Exercise prompt
Search the entries for the word "computer" and return every line where it is found.

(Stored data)
——

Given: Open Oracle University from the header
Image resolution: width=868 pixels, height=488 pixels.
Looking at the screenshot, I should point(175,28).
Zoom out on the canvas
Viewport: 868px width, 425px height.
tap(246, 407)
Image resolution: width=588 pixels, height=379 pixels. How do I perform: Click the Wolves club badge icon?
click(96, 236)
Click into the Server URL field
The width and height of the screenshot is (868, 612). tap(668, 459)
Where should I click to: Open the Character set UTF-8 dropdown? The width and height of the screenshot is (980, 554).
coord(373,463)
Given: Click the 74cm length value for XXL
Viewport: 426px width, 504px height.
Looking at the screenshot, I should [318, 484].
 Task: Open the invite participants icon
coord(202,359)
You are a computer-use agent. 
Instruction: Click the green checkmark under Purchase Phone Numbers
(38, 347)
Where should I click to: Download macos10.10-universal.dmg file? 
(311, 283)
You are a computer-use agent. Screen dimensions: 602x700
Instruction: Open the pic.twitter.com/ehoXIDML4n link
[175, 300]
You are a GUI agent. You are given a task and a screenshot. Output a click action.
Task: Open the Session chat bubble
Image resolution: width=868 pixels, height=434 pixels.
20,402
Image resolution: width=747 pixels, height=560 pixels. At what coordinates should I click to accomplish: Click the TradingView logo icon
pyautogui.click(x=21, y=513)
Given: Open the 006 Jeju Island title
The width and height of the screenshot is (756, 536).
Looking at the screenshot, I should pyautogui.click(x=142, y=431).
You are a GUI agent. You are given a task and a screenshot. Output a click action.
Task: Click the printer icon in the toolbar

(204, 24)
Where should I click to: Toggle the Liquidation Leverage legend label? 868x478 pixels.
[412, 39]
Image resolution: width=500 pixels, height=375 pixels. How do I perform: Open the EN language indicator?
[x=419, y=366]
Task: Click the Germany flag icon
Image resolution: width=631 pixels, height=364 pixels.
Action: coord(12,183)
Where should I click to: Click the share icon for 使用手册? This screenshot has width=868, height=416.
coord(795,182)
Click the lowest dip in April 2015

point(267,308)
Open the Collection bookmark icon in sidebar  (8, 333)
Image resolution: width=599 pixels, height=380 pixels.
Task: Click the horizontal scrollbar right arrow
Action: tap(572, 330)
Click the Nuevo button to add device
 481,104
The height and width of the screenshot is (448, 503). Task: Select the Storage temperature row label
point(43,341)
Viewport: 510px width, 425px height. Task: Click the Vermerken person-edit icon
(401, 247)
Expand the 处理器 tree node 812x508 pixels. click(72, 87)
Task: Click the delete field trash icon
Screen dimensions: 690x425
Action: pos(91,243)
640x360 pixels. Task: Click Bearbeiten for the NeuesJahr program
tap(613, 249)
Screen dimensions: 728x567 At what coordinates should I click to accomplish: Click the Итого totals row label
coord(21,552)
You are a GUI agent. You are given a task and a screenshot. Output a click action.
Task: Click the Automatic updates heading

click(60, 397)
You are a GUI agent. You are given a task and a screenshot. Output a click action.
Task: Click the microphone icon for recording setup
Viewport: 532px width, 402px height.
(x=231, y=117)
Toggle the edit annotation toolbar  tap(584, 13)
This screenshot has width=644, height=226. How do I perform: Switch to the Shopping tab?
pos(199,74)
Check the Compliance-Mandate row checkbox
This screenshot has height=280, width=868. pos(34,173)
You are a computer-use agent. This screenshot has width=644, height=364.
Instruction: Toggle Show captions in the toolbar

——

Exercise response
You are a computer-use agent. 
You are a computer-use agent. Screen dimensions: 602x700
You are a computer-use agent. This screenshot has width=644, height=364.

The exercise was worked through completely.